Background & Techniques
I recently help an elevator company convert some real elevator control routines written in Basic to Delphi. That wasn't very exciting in itself, but it did lead me to finally tackle one of the programs on my "life objectives" list - an elevator simulation.
The logic required to control elevators are more complex than it seems on the surface, particularly the problem of responding to calls when there are multiple elevators to choose from. Should we closest the closest one? Probably not if it is moving in the opposite direction from the call button direction. What if an idle elevator is one floor away, but there is a moving elevator two floors away that will pass this floor anyway? For this version I've deferred addressing these issues and created a scheduler that assigns the first (lowest numbered) idle elevator to floor calls.
An earlier posting, Threadstest1, introduced simple "elevator-like" objects that used Delphi's threading capabilities to allow their independent operation. This program expands that start by adding call and elevator buttons and a scheduler to assign an elevator to a call button push. Each elevator had to become "smarter" in order to detect and handle floor destination buttons (the buttons inside the elevator) and floor call buttons (the buttons outside the elevators) that the scheduler had assigned to it.
Each elevator is represented by a TElevator descendant of TThread.

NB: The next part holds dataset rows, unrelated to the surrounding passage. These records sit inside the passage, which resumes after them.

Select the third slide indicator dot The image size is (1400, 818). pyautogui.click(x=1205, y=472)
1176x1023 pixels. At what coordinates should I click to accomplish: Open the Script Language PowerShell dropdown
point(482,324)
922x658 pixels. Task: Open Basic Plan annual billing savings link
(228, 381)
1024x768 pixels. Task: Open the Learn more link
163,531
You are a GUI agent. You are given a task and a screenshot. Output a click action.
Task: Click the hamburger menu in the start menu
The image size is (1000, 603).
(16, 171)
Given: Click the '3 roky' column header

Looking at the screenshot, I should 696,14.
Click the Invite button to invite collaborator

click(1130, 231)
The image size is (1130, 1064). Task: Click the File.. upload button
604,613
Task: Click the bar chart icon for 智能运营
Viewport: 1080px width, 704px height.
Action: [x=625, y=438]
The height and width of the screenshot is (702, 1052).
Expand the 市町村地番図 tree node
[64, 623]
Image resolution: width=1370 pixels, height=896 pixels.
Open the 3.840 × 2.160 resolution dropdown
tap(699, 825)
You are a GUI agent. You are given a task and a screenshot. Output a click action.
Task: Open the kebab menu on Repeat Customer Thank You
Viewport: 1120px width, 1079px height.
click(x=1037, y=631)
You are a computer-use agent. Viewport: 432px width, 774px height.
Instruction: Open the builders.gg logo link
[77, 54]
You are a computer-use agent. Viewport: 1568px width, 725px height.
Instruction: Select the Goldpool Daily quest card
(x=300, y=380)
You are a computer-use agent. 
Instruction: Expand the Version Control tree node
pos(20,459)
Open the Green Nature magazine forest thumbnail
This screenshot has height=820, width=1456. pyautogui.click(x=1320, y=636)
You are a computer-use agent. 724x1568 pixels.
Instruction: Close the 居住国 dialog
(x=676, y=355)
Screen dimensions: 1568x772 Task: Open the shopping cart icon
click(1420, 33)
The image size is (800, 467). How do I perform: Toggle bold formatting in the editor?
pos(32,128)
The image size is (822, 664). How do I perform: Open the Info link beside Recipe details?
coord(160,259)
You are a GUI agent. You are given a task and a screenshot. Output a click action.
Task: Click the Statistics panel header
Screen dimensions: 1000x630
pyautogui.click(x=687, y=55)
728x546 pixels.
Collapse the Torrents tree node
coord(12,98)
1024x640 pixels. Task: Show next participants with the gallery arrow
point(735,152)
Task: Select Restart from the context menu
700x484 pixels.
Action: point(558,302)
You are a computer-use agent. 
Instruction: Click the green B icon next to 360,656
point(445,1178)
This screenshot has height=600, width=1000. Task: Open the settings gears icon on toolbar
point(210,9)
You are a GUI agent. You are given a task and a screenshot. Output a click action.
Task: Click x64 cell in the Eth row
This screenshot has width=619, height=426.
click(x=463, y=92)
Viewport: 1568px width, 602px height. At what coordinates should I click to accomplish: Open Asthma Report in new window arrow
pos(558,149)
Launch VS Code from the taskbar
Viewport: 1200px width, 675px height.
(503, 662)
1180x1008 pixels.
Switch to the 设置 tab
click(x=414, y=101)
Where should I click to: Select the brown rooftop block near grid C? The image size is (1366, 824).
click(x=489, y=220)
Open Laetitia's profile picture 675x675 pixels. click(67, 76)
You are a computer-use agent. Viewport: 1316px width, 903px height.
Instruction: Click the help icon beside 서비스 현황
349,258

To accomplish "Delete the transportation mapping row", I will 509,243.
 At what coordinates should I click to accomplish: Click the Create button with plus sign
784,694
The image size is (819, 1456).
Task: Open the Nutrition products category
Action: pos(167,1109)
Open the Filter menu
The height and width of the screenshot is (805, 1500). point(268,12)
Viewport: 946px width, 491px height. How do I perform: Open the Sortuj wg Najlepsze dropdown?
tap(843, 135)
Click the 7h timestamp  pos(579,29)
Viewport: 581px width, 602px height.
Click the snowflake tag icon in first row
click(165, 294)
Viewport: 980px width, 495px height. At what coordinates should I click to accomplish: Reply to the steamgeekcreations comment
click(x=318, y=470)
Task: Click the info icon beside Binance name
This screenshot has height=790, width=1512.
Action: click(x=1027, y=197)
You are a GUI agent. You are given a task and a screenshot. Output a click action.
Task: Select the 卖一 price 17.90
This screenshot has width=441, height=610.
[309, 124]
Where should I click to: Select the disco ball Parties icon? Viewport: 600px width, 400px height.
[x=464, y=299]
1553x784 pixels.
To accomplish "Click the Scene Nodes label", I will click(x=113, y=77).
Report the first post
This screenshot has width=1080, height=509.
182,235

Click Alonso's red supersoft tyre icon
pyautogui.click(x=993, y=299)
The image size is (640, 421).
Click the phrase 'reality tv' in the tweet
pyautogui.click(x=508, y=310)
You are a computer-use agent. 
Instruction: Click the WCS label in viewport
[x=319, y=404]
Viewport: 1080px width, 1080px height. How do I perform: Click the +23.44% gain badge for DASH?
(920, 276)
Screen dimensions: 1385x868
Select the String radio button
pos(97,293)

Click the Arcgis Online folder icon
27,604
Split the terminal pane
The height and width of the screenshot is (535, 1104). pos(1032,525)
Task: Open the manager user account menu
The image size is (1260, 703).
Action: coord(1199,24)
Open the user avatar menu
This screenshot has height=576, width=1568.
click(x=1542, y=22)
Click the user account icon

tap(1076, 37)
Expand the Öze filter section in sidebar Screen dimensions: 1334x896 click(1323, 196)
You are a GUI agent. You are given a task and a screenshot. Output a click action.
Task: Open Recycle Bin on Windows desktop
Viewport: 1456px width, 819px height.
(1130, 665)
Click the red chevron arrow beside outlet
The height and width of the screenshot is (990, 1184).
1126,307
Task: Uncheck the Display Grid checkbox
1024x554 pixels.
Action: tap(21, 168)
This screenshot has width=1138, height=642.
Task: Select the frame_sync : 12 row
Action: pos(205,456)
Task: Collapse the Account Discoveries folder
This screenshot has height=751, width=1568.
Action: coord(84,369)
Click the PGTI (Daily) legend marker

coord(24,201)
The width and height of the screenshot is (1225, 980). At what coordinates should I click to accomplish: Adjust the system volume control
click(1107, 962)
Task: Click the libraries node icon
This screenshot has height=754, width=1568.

Each has two arrays with entries for each floor; Stops entries are of type TCallrec, a record indicating which call button direction (up, down, or none), and a pointer to the TCallBtn object itself (so we can turn the button off when we handle the call). FloorBtns is a Boolean array with true entries for each destination button that was pressed from inside the elevator.
In Threadstest1, the Execute method for each elevator suspended it's execution when idle. There is probably no real advantage to this. The current implementation periodically (10 times per second) checks the button arrays to determine if we have any pending requests and never suspends itself.
A timer, Timer1, is used to invoke the Scheduler procedure, also 10 times per second. Scheduler checks for pending elevator call button pushes and assigns them to the Stops array of an idle elevators. This method, rather than giving the call button click the responsibility, solves the problem of what to do if all elevators are busy.
Timer1 also has responsibility for closing open elevator doors after it has been open for DefaultDoorOpenTime (currently set at 5 seconds) . Logically, closing the door should be the elevator's job, and may be in the next version. The problem is that a common panel control, ElPanel, is used to show the internal elevator buttons when the user clicks on an elevator and all of this logic; the elevator click, making the control panel visible, and keeping track of which elevator was clicked is all known to the form but not to the elevators. If manual control disappears in the next version then the need for an external control panel will display will go away, and the door closing job will be moved back to the elevator.
There are other nooks and crannies in the code, but the above outline the main elements. You may have the fun of exploring the rest on your own!